MATERIAL PROVIDED —
--------------------------------

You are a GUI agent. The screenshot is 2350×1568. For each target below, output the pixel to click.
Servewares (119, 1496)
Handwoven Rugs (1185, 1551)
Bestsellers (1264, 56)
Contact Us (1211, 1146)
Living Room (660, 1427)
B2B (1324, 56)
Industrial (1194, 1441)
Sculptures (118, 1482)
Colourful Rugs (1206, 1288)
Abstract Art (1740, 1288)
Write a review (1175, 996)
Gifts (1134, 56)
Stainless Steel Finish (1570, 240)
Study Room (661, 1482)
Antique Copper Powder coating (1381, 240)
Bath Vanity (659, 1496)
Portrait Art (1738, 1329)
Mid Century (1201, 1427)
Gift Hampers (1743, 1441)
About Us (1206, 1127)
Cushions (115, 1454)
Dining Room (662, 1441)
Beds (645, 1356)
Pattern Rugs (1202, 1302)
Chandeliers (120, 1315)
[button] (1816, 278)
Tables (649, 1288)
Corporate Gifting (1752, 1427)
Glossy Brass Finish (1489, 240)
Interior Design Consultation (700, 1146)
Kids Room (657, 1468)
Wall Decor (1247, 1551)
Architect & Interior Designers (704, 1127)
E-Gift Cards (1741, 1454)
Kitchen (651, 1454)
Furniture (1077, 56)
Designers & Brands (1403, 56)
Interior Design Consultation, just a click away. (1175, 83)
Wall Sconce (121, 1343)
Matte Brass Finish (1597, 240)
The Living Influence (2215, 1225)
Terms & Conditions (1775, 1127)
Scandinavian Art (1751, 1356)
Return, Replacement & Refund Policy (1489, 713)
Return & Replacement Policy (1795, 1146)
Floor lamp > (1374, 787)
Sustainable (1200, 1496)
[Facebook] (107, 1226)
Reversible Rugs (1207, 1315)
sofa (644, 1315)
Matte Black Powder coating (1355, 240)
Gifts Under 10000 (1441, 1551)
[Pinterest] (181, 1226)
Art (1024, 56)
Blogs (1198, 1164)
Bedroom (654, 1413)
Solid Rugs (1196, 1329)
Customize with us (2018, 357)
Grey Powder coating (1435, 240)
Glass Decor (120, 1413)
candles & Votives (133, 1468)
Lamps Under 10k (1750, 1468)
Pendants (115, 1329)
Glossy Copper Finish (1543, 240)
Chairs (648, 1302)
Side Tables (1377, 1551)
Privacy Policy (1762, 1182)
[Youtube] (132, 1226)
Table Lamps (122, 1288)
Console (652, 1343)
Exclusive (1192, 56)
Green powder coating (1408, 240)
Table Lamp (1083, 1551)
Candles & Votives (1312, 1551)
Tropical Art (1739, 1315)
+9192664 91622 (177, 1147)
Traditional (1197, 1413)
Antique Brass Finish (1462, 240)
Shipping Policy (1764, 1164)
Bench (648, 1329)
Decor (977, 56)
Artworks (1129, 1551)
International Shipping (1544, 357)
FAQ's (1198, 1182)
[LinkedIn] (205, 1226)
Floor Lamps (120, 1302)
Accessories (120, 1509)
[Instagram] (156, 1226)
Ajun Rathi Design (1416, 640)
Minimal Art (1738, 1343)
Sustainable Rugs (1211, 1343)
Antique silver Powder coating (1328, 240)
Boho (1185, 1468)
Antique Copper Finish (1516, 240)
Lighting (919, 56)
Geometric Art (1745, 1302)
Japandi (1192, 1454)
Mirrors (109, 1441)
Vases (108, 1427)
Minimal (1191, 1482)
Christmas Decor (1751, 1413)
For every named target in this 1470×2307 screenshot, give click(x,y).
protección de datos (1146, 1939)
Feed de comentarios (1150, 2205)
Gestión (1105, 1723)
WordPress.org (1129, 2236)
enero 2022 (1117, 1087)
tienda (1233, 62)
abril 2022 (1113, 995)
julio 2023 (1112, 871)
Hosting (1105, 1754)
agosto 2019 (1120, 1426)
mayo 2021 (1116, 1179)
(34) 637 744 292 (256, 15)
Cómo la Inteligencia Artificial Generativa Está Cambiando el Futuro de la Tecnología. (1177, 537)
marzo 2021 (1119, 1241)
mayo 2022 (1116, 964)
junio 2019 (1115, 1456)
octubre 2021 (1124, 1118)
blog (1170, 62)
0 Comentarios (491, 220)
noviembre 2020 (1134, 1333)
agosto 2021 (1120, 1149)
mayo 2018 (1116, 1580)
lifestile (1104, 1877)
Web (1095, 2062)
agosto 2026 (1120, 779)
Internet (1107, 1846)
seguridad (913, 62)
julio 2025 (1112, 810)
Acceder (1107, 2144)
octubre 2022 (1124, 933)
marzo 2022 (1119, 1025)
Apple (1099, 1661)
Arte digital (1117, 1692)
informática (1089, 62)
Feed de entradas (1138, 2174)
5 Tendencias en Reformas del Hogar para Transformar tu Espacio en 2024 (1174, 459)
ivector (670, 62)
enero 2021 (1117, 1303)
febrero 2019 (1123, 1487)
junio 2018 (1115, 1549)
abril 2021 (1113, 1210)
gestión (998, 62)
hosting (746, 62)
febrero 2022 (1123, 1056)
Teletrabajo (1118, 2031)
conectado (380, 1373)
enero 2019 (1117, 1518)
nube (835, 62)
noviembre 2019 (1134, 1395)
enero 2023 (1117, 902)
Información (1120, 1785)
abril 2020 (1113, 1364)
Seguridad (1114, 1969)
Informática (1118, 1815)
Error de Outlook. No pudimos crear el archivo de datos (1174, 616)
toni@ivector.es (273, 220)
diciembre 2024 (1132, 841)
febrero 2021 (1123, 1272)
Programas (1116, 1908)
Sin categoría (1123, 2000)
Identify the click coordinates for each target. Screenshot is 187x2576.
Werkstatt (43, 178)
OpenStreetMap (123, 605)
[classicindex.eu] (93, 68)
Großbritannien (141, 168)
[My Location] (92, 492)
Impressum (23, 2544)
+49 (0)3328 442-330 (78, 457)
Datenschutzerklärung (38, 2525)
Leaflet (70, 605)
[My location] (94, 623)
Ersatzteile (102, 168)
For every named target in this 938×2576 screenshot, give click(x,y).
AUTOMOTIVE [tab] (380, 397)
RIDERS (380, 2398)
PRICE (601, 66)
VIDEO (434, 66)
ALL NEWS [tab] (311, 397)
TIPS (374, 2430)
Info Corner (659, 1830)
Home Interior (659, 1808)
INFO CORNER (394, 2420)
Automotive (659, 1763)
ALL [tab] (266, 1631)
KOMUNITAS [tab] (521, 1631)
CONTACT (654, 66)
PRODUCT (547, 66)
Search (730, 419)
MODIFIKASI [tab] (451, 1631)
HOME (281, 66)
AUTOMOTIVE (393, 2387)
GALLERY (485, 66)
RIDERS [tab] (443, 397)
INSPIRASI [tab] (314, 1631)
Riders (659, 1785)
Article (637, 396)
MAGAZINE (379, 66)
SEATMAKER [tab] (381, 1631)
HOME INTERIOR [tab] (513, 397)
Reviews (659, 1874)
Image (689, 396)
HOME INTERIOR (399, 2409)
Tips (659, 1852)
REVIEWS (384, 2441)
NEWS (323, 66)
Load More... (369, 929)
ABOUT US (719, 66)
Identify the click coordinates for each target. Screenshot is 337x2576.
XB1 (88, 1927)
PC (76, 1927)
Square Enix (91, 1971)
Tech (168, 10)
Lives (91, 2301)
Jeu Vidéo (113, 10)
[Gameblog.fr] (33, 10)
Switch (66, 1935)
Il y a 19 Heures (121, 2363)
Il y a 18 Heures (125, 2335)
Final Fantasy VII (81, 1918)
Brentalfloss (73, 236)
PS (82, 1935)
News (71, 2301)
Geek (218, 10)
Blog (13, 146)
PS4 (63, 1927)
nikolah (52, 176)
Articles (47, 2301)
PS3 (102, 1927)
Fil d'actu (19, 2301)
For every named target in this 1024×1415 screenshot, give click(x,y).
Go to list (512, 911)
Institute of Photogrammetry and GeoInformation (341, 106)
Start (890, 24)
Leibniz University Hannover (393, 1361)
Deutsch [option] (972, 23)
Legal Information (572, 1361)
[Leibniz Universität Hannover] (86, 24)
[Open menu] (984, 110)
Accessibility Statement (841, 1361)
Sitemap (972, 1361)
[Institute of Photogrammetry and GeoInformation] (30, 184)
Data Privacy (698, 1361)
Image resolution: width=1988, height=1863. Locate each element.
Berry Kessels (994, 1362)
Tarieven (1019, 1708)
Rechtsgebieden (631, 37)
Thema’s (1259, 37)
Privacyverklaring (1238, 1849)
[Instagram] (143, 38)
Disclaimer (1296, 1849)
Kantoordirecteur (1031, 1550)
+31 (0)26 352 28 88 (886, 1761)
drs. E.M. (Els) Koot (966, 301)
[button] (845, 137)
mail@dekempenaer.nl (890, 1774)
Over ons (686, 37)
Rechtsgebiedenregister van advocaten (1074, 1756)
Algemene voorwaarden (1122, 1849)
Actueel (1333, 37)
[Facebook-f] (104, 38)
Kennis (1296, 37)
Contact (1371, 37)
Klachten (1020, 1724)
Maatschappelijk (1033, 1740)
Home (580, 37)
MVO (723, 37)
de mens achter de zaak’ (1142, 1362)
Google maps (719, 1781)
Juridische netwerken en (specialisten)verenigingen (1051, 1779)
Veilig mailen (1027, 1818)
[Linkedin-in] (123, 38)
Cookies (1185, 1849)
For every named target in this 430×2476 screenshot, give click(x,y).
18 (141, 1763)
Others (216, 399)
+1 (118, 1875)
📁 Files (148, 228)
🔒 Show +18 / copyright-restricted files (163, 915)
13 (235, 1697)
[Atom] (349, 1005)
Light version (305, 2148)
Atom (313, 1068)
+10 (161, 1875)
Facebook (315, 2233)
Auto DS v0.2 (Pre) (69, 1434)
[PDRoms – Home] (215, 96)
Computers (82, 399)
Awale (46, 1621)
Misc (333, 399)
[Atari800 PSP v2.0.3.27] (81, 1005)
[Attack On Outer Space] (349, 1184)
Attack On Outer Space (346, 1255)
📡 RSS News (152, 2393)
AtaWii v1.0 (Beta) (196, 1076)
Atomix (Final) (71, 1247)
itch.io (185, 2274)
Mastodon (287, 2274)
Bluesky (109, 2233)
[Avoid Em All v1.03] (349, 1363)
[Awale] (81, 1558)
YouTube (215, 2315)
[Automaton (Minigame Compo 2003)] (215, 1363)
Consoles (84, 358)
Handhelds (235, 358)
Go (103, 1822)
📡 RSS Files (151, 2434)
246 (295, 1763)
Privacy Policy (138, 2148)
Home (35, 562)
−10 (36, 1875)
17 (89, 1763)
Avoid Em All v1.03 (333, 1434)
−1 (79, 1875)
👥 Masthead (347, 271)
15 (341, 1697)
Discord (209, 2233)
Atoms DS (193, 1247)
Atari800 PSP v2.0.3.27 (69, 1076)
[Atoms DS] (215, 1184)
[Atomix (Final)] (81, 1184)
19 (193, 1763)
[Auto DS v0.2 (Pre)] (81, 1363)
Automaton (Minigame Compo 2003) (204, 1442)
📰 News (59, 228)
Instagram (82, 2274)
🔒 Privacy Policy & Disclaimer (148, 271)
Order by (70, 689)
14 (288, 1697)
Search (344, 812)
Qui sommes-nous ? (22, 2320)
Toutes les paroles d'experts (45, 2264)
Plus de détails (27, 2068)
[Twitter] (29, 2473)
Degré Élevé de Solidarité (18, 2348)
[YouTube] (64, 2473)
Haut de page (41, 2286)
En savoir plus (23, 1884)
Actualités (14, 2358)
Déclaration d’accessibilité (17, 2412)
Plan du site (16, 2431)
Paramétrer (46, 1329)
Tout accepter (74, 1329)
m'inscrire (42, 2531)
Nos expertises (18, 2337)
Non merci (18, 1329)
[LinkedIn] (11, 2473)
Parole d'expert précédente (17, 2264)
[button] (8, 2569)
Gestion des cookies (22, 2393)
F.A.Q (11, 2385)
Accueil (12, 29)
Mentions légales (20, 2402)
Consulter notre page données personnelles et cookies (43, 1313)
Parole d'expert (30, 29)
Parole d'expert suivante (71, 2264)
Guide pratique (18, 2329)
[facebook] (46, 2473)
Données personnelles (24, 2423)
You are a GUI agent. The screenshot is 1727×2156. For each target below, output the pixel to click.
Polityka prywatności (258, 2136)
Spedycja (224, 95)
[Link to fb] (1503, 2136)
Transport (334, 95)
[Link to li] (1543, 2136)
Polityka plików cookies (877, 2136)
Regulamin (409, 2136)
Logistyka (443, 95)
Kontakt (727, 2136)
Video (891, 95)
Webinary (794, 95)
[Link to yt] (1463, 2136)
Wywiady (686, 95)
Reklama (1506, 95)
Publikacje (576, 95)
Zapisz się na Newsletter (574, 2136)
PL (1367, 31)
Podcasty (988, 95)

--------------------------------

PROBLEM DESCRIPTION — Retype word for word everything in the listing above from the line that holds "[Gameblog.fr] (33, 10)" down to the line that holds "For every named target in this 1024×1415". Keep both end lines and leave out the rest.

SOLVED PROBLEM —
[Gameblog.fr] (33, 10)
Switch (66, 1935)
Il y a 19 Heures (121, 2363)
Il y a 18 Heures (125, 2335)
Final Fantasy VII (81, 1918)
Brentalfloss (73, 236)
PS (82, 1935)
News (71, 2301)
Geek (218, 10)
Blog (13, 146)
PS4 (63, 1927)
nikolah (52, 176)
Articles (47, 2301)
PS3 (102, 1927)
Fil d'actu (19, 2301)
For every named target in this 1024×1415 screenshot, give click(x,y).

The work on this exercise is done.